Rejecting the notion from Upper West Side residents that homeless New Yorkers living in the Lucerne Hotel are leaving a bad mark on the well-to-do neighborhood, up to a hundred activists marched on Sunday against what they see as plain old NIMBYism.
The Upper West Side Community Organization (WestCo) was recently organized to sue the city to remove the homeless from both the Lucerne and Bellaclaire Hotel where they were placed to prevent the spread of COVID-19 in shelters.
But the men and women under the care of the city Department of Homeless Services say this did little but disrupt their lives further.
Mike Bonano has lived on the Upper West Side with his wife, and he described how his time in the shelter system has been a process of being moved from place to place by the de Blasio administration. He listed at least four locations before they ended up in the Harmonium where he now faces displacement yet again.
“Four months later, they want to relocate us again and we’re getting tired of it. With the pandemic going on it’s unsafe for all of us, we’ve got people with disabilities and they’re treating us as garbage,” Bonano said in front of the Lucerne at 79th Street and Amsterdam. “Now they want to take us out [of the Harmonium] and put people from the Lucerne in… We finding out the day the bus shows up where we have to go.”
In his time in the shelter system, Bonano says he, his wife and daughter have been moved as far as the Rockaways despite their doctors and life being closer to the city. When they are moved to another location, they lose property, Bonano explained. A two bag limit on personal belongings means residents either have valuables thrown out, or they have to arrange storage among themselves.
State Senator Brian Benjamin expressed disappointment in Mayor Bill de Blasio for what he viewed as empty campaign promises to bring the city together.
“I would have thought Donald Trump was the mayor from what I’m hearing. I’m almost torn because I can’t criticize my fellow Democrats. I believe that de Blasio ultimately has a good heart, but this intrusion is criminal,” Benjamin said. “You create a situation on the Upper West Side where you pitted people against each other… I’m not sure how a decision was made to move people from the Lucerne, but the progressive voices on the Upper West Side were not part of that conversation.”
Up to 100 advocates of homeless New Yorkers were part of the demonstration that started at the Lucerne and ended by Gracie Mansion.

## [Questions on the material]
[A] Answer these questions from the article on the Lucerne Hotel protest:
(i) What group was organized to sue the city over the homeless placed in the Lucerne and Bellaclaire hotels?
(ii) What limit is placed on residents' personal belongings when they are moved?
(iii) Where did the demonstration end?
[B] Rewrite the paragraph of the Lucerne Hotel protest article that begins "In his time in the shelter system" as a short bulleted list that keeps its main facts.

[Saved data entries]
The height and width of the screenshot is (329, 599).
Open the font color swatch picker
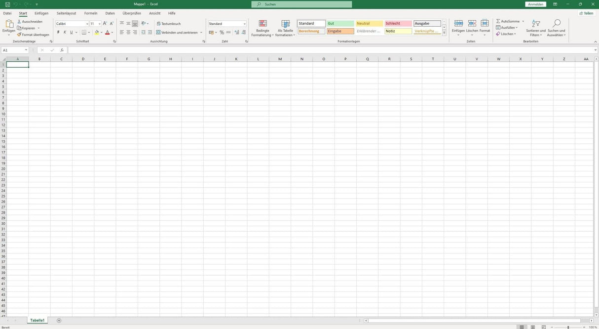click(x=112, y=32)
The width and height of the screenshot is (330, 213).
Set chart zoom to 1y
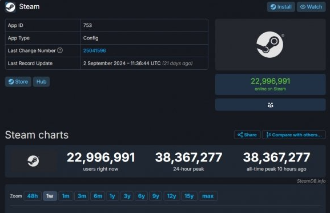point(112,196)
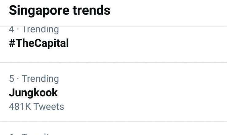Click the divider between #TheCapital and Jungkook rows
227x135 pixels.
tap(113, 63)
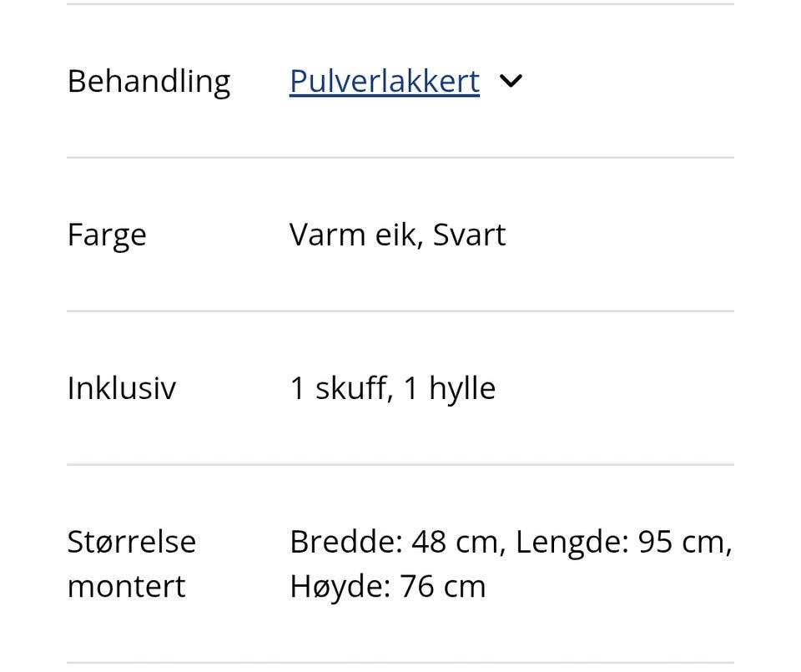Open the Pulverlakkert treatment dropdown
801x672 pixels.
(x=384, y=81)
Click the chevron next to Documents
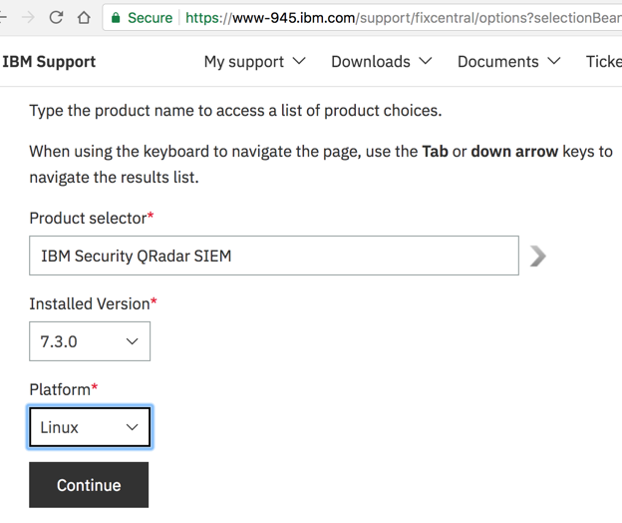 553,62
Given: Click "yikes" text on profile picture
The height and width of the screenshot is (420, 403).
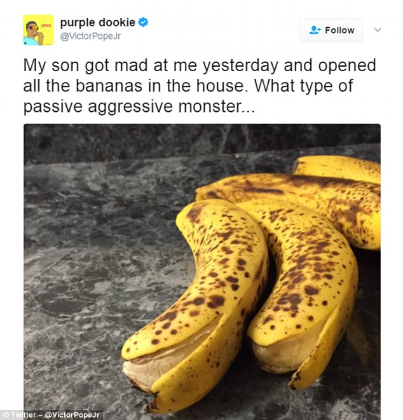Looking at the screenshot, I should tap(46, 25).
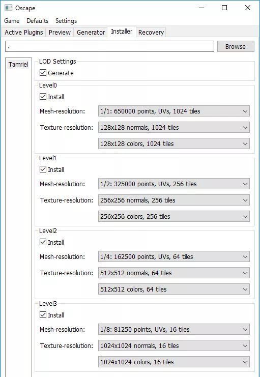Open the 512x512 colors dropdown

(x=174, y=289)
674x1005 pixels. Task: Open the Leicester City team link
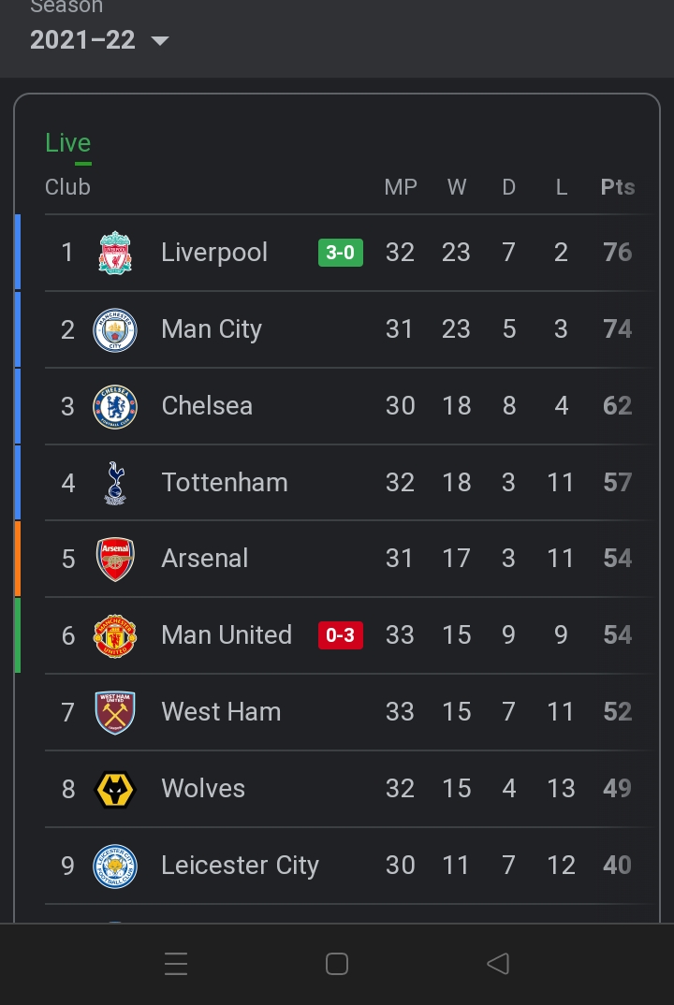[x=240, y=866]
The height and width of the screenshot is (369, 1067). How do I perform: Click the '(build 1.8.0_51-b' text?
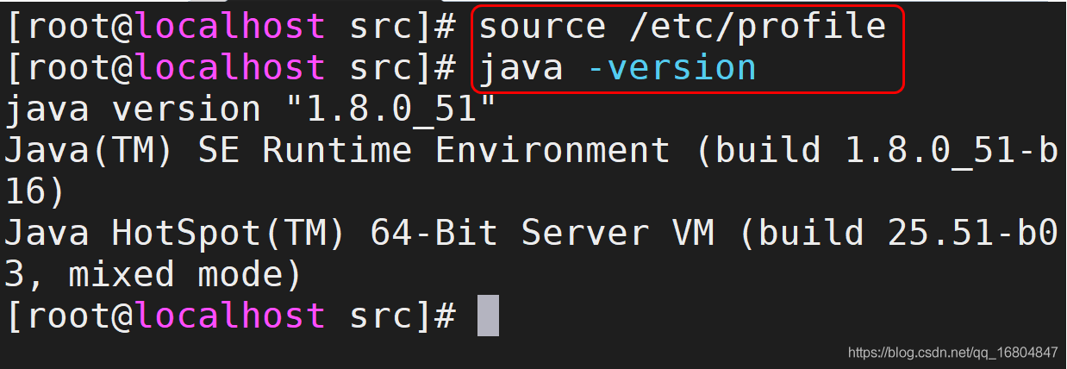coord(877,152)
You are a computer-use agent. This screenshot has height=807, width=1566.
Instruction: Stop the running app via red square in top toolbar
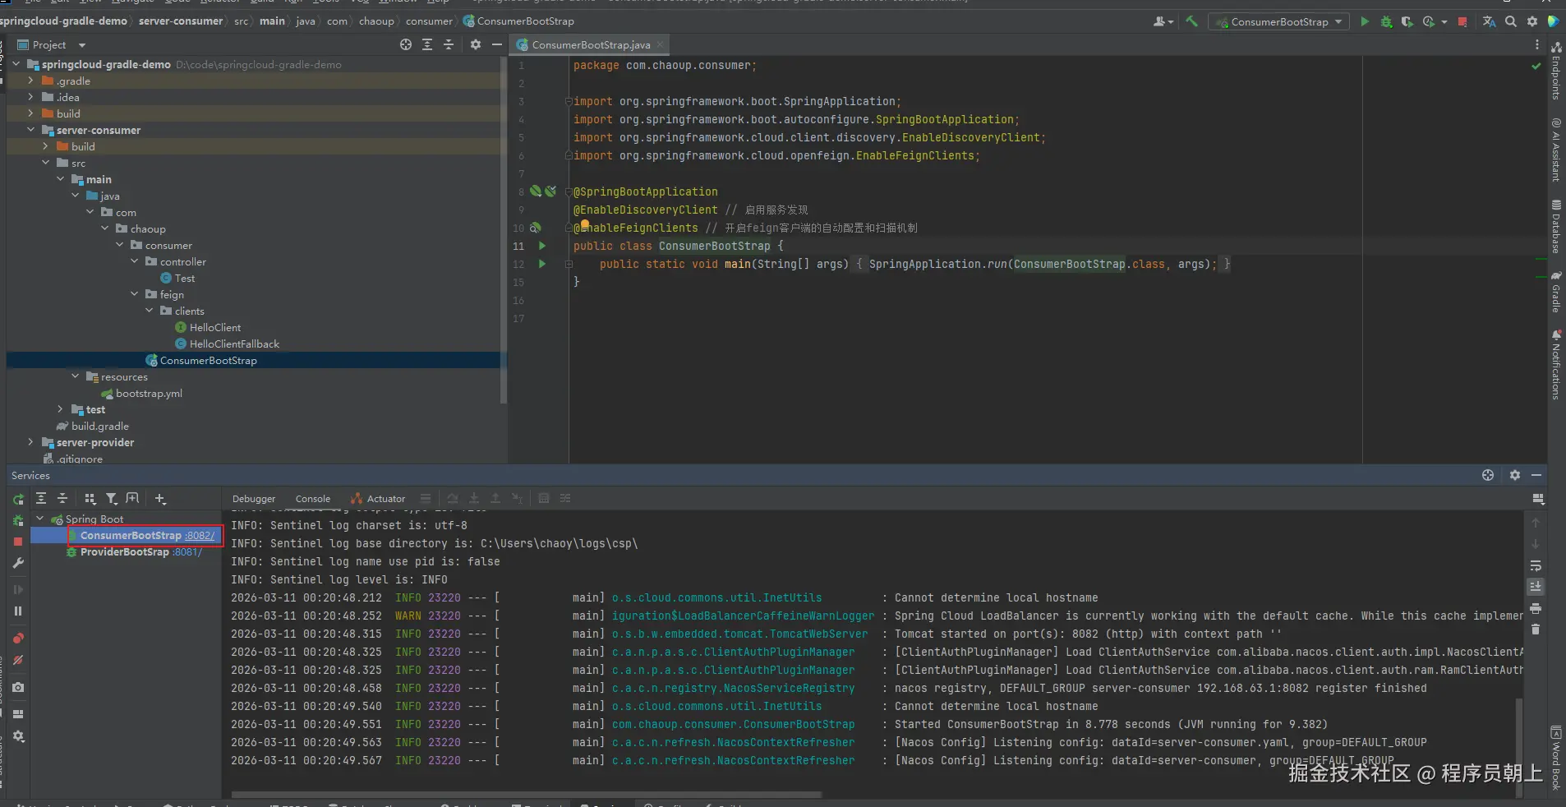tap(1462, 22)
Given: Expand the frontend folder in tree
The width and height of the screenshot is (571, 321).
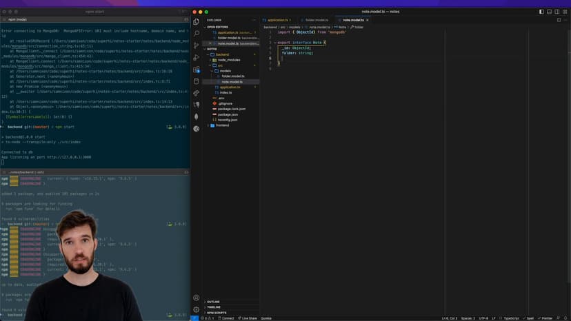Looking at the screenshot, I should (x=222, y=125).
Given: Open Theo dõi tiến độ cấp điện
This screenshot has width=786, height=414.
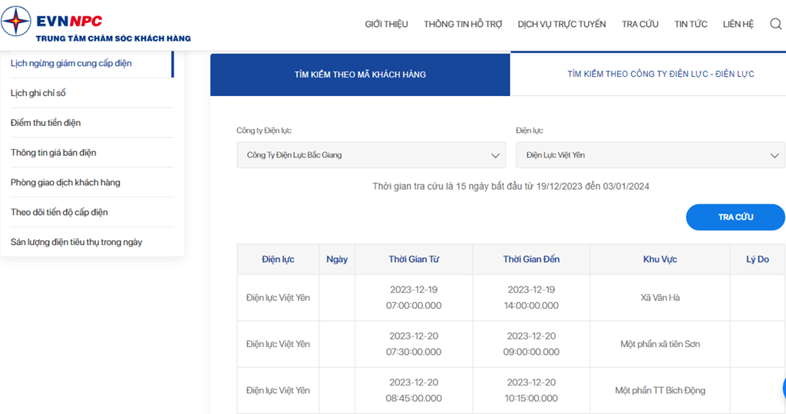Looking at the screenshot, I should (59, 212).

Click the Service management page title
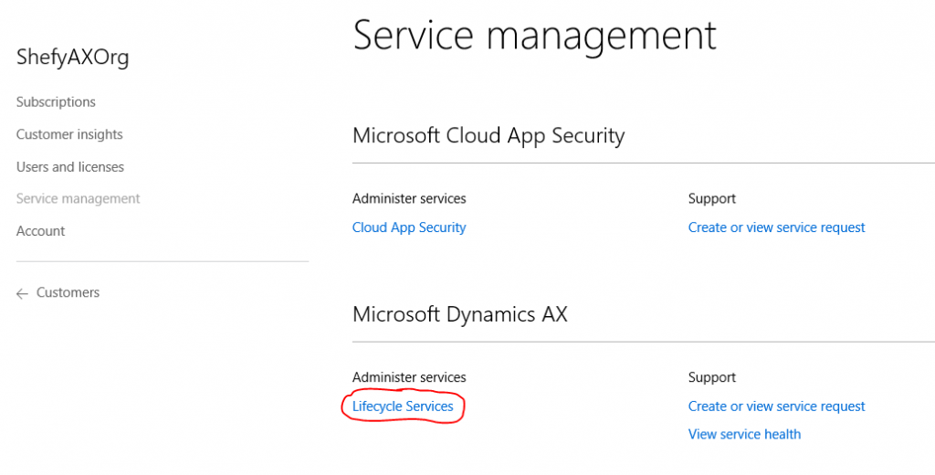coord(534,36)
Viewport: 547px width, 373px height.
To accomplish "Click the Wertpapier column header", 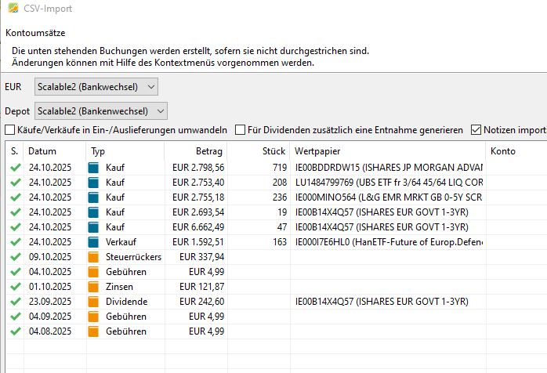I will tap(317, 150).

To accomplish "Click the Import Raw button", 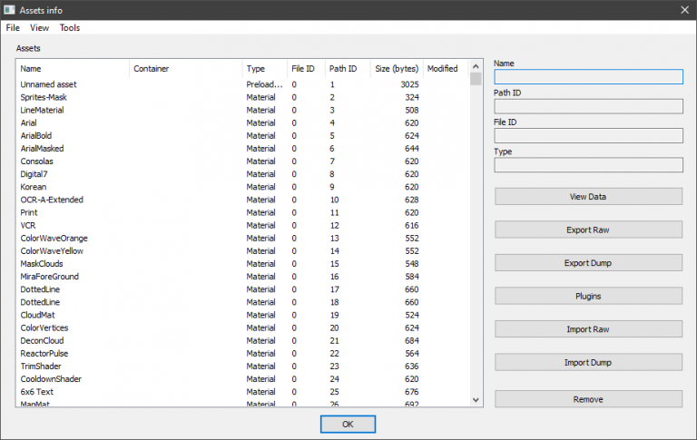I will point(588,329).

## [Task answers]
[A]
(i) The Upper West Side Community Organization (WestCo)
(ii) A two bag limit
(iii) By Gracie Mansion

[B]
- Bonano, his wife and daughter have been moved as far as the Rockaways, though their doctors and life are closer to the city.
- They lose property with each move.
- Residents may keep only two bags of personal belongings, so they either have valuables thrown out or arrange storage among themselves.